Copy all of the data that follows without altering a word.

** Opening Material for this task block **

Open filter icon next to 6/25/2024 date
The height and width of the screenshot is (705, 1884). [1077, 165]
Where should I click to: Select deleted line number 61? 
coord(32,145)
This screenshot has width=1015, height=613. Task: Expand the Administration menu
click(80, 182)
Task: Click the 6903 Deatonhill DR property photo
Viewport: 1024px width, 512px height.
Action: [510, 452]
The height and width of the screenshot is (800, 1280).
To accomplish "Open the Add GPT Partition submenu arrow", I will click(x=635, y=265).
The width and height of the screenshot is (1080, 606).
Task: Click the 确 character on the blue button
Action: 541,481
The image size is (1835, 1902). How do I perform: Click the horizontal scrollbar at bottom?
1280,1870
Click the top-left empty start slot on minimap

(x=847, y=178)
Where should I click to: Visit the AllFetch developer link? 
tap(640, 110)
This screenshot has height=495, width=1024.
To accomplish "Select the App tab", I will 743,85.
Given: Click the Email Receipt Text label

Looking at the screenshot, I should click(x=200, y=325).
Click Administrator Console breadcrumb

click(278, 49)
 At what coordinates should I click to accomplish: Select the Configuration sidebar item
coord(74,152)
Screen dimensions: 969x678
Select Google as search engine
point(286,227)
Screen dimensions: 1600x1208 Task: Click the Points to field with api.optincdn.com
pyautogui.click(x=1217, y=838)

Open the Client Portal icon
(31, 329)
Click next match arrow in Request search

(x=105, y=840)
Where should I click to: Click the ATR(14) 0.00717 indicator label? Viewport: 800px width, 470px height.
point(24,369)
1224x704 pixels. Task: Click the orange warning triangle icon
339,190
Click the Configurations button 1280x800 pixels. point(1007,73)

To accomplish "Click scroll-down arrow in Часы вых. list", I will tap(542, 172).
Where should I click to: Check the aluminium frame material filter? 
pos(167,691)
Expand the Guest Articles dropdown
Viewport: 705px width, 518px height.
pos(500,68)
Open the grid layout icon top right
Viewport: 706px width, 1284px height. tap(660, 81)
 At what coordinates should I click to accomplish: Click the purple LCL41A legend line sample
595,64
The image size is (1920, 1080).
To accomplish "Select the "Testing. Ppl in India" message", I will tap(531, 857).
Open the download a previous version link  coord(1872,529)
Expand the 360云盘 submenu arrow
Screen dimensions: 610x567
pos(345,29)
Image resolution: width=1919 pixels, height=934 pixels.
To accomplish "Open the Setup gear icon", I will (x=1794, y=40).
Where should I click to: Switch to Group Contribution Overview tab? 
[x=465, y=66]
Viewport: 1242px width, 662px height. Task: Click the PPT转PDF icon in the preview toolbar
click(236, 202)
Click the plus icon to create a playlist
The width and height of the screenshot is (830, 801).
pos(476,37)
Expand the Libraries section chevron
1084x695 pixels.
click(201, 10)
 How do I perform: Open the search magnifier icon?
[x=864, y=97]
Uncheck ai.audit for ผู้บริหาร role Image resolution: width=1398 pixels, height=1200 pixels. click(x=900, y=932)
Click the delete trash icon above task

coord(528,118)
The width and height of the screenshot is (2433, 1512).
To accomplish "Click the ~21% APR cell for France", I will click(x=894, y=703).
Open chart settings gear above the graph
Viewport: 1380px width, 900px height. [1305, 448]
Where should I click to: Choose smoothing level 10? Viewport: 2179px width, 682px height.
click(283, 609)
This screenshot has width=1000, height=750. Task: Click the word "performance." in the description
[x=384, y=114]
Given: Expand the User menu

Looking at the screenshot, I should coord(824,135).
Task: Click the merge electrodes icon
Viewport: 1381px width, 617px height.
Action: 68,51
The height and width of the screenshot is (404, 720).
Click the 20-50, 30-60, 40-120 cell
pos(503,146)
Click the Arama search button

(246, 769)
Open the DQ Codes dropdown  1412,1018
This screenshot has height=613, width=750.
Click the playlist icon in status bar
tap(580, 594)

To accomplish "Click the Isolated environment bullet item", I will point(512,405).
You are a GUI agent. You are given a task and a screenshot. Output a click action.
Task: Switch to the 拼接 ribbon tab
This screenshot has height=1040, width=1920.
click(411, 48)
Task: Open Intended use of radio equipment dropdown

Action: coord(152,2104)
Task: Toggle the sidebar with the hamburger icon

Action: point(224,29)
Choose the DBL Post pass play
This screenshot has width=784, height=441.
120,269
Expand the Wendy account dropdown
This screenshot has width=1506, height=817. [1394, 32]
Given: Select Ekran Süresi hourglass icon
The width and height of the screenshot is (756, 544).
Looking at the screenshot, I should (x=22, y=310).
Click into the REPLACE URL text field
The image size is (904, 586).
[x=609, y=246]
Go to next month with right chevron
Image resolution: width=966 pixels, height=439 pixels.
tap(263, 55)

** Closing Material for this task block **

▶ [Answer to the problem]
Open filter icon next to 6/25/2024 date
The height and width of the screenshot is (705, 1884). [1077, 165]
Where should I click to: Select deleted line number 61? 
coord(32,145)
This screenshot has width=1015, height=613. Task: Expand the Administration menu
click(80, 182)
Task: Click the 6903 Deatonhill DR property photo
Viewport: 1024px width, 512px height.
Action: [510, 452]
The height and width of the screenshot is (800, 1280).
To accomplish "Open the Add GPT Partition submenu arrow", I will click(x=635, y=265).
The width and height of the screenshot is (1080, 606).
Task: Click the 确 character on the blue button
Action: 541,481
The image size is (1835, 1902). How do I perform: Click the horizontal scrollbar at bottom?
1280,1870
Click the top-left empty start slot on minimap

(x=847, y=178)
Where should I click to: Visit the AllFetch developer link? 
tap(640, 110)
This screenshot has height=495, width=1024.
To accomplish "Select the App tab", I will 743,85.
Given: Click the Email Receipt Text label

Looking at the screenshot, I should click(x=200, y=325).
Click Administrator Console breadcrumb

click(278, 49)
 At what coordinates should I click to accomplish: Select the Configuration sidebar item
coord(74,152)
Screen dimensions: 969x678
Select Google as search engine
point(286,227)
Screen dimensions: 1600x1208 Task: Click the Points to field with api.optincdn.com
pyautogui.click(x=1217, y=838)

Open the Client Portal icon
(31, 329)
Click next match arrow in Request search

(x=105, y=840)
Where should I click to: Click the ATR(14) 0.00717 indicator label? Viewport: 800px width, 470px height.
point(24,369)
1224x704 pixels. Task: Click the orange warning triangle icon
339,190
Click the Configurations button 1280x800 pixels. point(1007,73)

To accomplish "Click scroll-down arrow in Часы вых. list", I will tap(542, 172).
Where should I click to: Check the aluminium frame material filter? 
pos(167,691)
Expand the Guest Articles dropdown
Viewport: 705px width, 518px height.
pos(500,68)
Open the grid layout icon top right
Viewport: 706px width, 1284px height. tap(660, 81)
 At what coordinates should I click to accomplish: Click the purple LCL41A legend line sample
595,64
The image size is (1920, 1080).
To accomplish "Select the "Testing. Ppl in India" message", I will tap(531, 857).
Open the download a previous version link  coord(1872,529)
Expand the 360云盘 submenu arrow
Screen dimensions: 610x567
pos(345,29)
Image resolution: width=1919 pixels, height=934 pixels.
To accomplish "Open the Setup gear icon", I will (x=1794, y=40).
Where should I click to: Switch to Group Contribution Overview tab? 
[x=465, y=66]
Viewport: 1242px width, 662px height. Task: Click the PPT转PDF icon in the preview toolbar
click(236, 202)
Click the plus icon to create a playlist
The width and height of the screenshot is (830, 801).
pos(476,37)
Expand the Libraries section chevron
1084x695 pixels.
click(201, 10)
 How do I perform: Open the search magnifier icon?
[x=864, y=97]
Uncheck ai.audit for ผู้บริหาร role Image resolution: width=1398 pixels, height=1200 pixels. click(x=900, y=932)
Click the delete trash icon above task

coord(528,118)
The width and height of the screenshot is (2433, 1512).
To accomplish "Click the ~21% APR cell for France", I will click(x=894, y=703).
Open chart settings gear above the graph
Viewport: 1380px width, 900px height. [1305, 448]
Where should I click to: Choose smoothing level 10? Viewport: 2179px width, 682px height.
click(283, 609)
This screenshot has width=1000, height=750. Task: Click the word "performance." in the description
[x=384, y=114]
Given: Expand the User menu

Looking at the screenshot, I should coord(824,135).
Task: Click the merge electrodes icon
Viewport: 1381px width, 617px height.
Action: 68,51
The height and width of the screenshot is (404, 720).
Click the 20-50, 30-60, 40-120 cell
pos(503,146)
Click the Arama search button

(246, 769)
Open the DQ Codes dropdown  1412,1018
This screenshot has height=613, width=750.
Click the playlist icon in status bar
tap(580, 594)

To accomplish "Click the Isolated environment bullet item", I will point(512,405).
You are a GUI agent. You are given a task and a screenshot. Output a click action.
Task: Switch to the 拼接 ribbon tab
This screenshot has height=1040, width=1920.
click(411, 48)
Task: Open Intended use of radio equipment dropdown

Action: coord(152,2104)
Task: Toggle the sidebar with the hamburger icon

Action: point(224,29)
Choose the DBL Post pass play
This screenshot has width=784, height=441.
120,269
Expand the Wendy account dropdown
This screenshot has width=1506, height=817. [1394, 32]
Given: Select Ekran Süresi hourglass icon
The width and height of the screenshot is (756, 544).
Looking at the screenshot, I should (x=22, y=310).
Click into the REPLACE URL text field
The image size is (904, 586).
[x=609, y=246]
Go to next month with right chevron
Image resolution: width=966 pixels, height=439 pixels.
tap(263, 55)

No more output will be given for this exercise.